Lone Star (1996)   4/54/54/54/54/5

Chris Cooper in Lone Star (1996)

Some Bad Deeds

Whilst searching an old firing range at Fort McKenzie for old bullets two off duty soldiers discover a skeleton and a rusty sheriff's badge leading them to call in the sheriff of Rio County, Sam Deeds (Chris Cooper). Sam suspects that the body is that of a former sheriff, Charlie Wade (Kris Kristofferson) who was notoriously corrupt but Sam also suspect that his father, former sheriff Buddy Deeds (Matthew McConaughey) may have been behind Charlie's murder although there are those who feel Buddy is a local legend and Sam is just bitter over his relationship with his late father. Whilst this is going on Sam finds himself back in touch with his college sweetheart Pilar (Elizabeth Peña) who is having trouble as a teacher as there are opposed to what she is teaching. And then there is Colonel Delmore Payne (Joe Morton) who has just taken charge of the Fort whose father is Otis "Big O" Payne (Ron Canada), the owner of a local nightclub except they have become estranged due to Otis's womanizing when Delmore was a child.

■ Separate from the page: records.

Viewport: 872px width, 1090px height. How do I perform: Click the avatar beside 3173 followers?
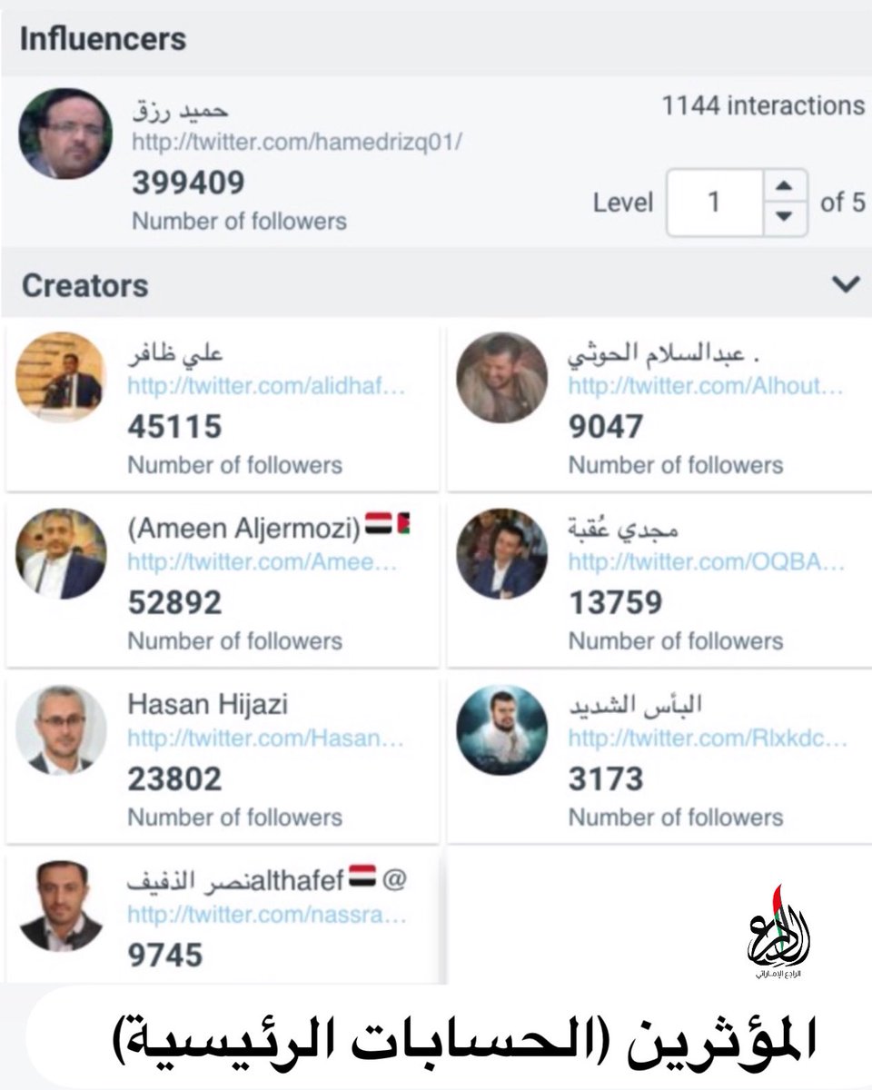[502, 729]
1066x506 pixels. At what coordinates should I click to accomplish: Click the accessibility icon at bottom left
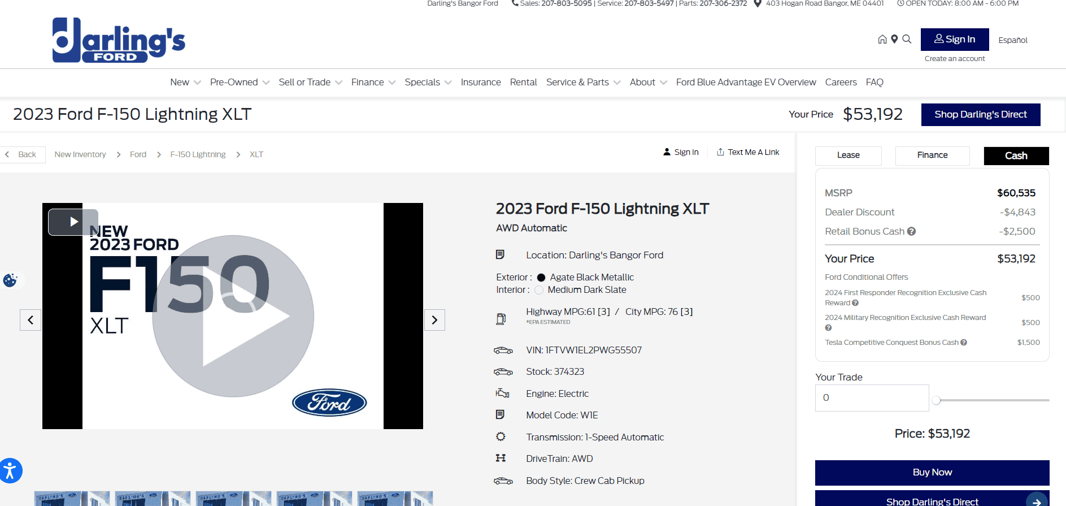tap(10, 471)
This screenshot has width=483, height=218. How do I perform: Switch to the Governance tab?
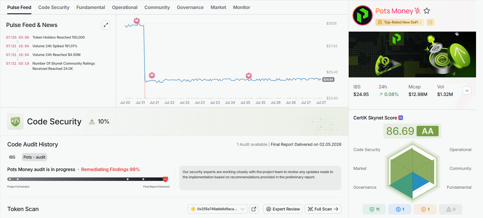pyautogui.click(x=190, y=8)
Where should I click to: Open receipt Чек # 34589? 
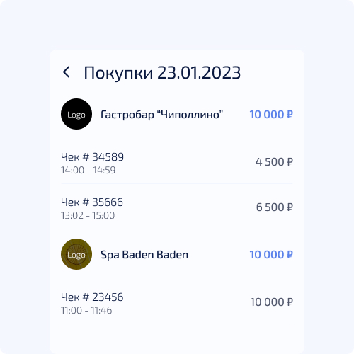(x=177, y=163)
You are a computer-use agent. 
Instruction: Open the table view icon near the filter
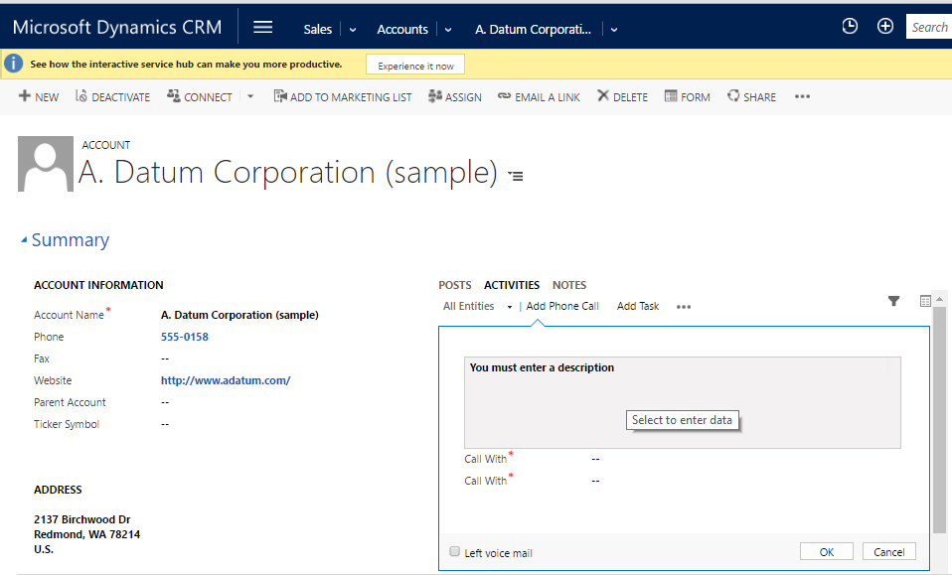(x=925, y=301)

"Lone Star" is the third John Sayles movie I have watched and like the other movies it draws you in and keeps you watching with a storyline which is full of intrigue. It also has drama and romance but it is the intrigue which draws you in starting with the discovery of a skeleton and the sheriff's badge on a shooting range. We are fed this storyline which suggests that the popular former sheriff Buddy may have killed the previous sheriff Charlie whilst also hinting at the current sheriff Sam not only having had a troubled relationship with his father but living in a community where many idolized him. But that is just the lead up and then we are introduced to some subplots as we have Pilar who had once been Sam's sweetheart whilst we also have the estranged relationship of Otis and Delmore. You wonder whether they are just padding but then begin to realise that they are all linked together as each element is filled out such as discovering that both Buddy and Pilar's mum objected to Same and Pilar's relationship.

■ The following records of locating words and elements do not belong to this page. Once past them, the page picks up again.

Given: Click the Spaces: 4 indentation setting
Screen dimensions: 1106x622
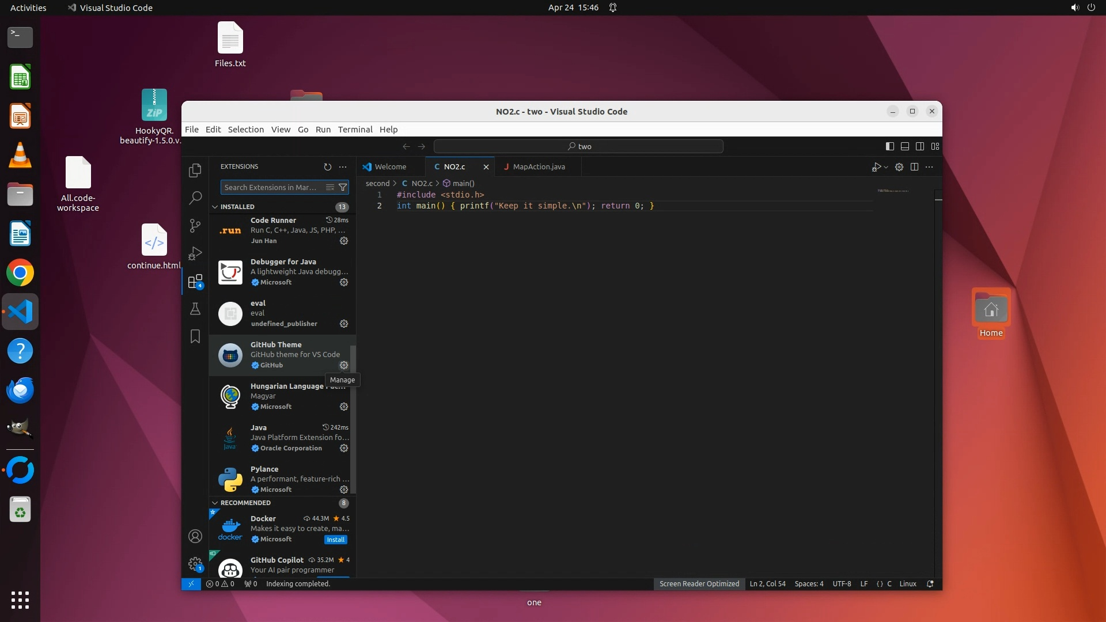Looking at the screenshot, I should 809,584.
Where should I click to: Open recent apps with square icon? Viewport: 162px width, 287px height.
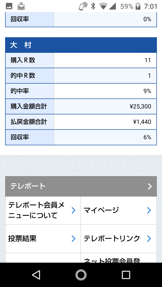[x=126, y=275]
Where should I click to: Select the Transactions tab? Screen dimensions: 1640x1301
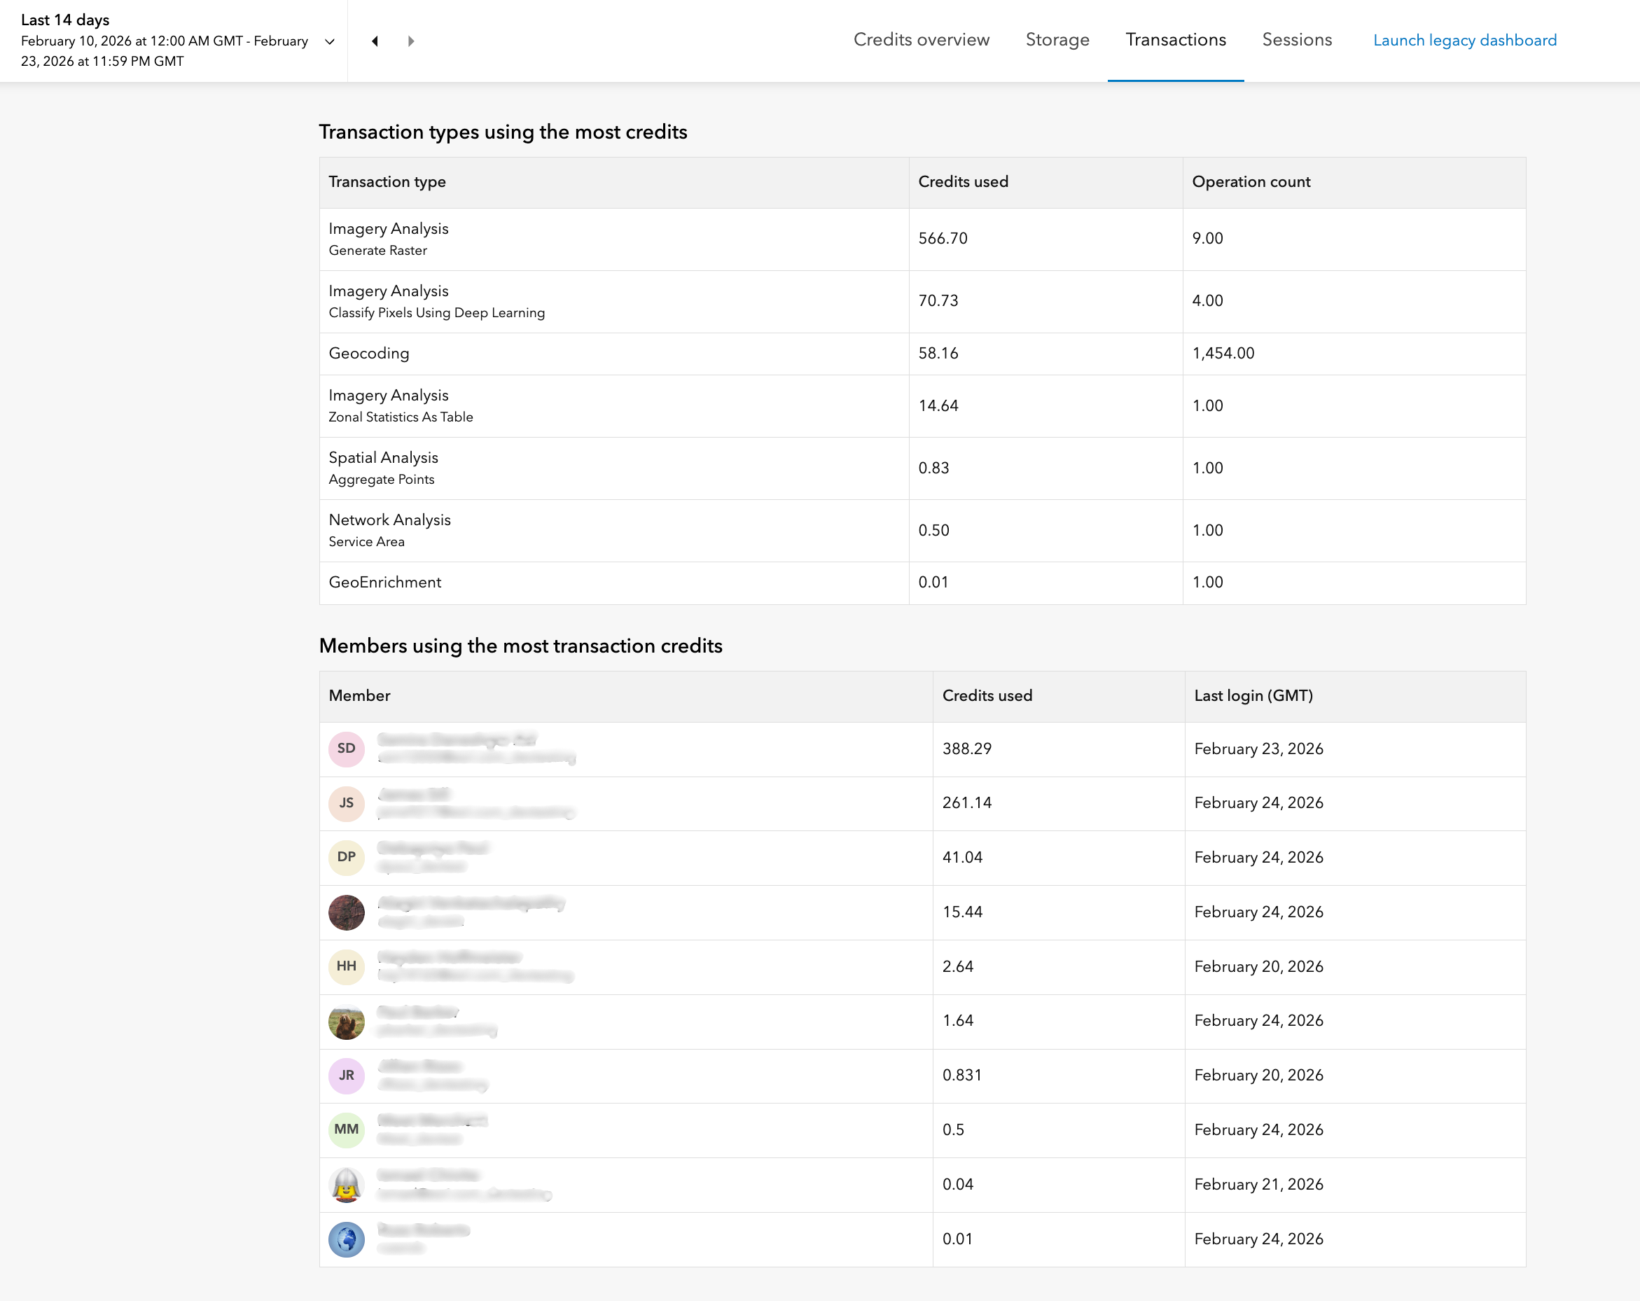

Elizabeth Peña in Lone Star (1996)

Now I am going to say quite simply that in another director's hands "Lone Star" could have ended up a melodramatic mess because without giving anything away the way the storylines end up coming together it could be seen as not only contrived but melodramatic. But Sayles manages this intriguing drama beautifully so through the way the stories flow and he incorporates flashbacks the seemingly amazing way it connects is easy to accept and helps to make it fascinating. In fact Sayles does such a good job that the few bits which are predictable such as the inevitable confrontation between Delmore and Otis are fascinating and you wait for them to come with expectations of more intrigue and revelations.

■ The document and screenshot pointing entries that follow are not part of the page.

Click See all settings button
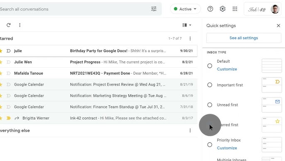Screen dimensions: 285x161 tap(243, 38)
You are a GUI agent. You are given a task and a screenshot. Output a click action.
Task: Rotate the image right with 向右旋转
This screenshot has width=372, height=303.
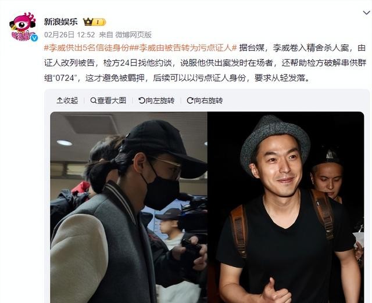pyautogui.click(x=205, y=100)
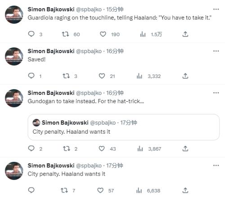
Task: Open more options on the 'Saved!' tweet
Action: click(216, 51)
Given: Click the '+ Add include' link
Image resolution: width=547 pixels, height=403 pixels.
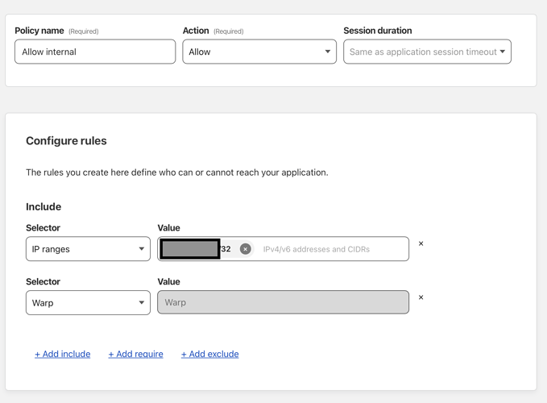Looking at the screenshot, I should (x=62, y=354).
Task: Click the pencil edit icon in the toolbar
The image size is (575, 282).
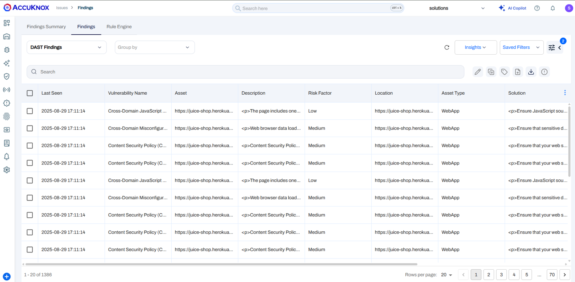Action: pos(478,72)
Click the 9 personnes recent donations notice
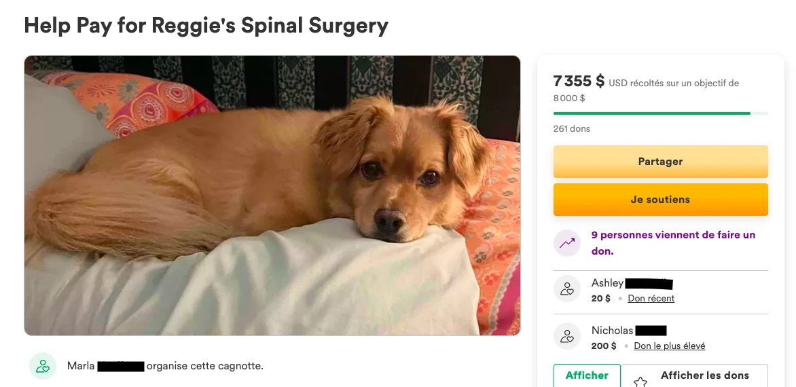Image resolution: width=796 pixels, height=387 pixels. tap(673, 242)
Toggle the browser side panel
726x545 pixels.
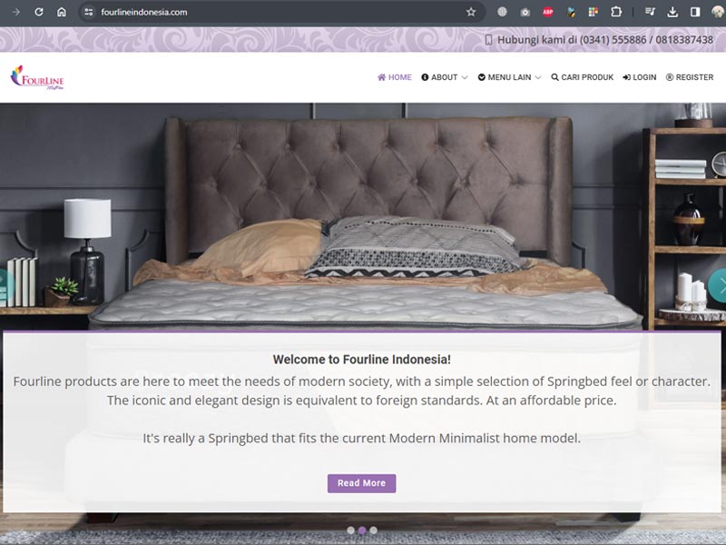[x=695, y=12]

Part of what makes "Lone Star" so good is the perfect casting of actors who don't feel the need to shout or holler to make their presence felt. Chris Cooper is the perfect example of which because he plays Sam as a man going about his business handed an opportunity to show the community what his dad was really like, but he doesn't make him full of revenge, just a man with a job to do. It is the same throughout be it Elizabeth Peña as the attractive Pilar or Joe Morton as Colonel Payne.

What this all boils down to is that "Lone Star" is one of those movies which draws you in with a fascinating storyline which is beautifully tangled and surprises you not only with the outcome but also in how director John Sayles makes contrived work so brilliantly.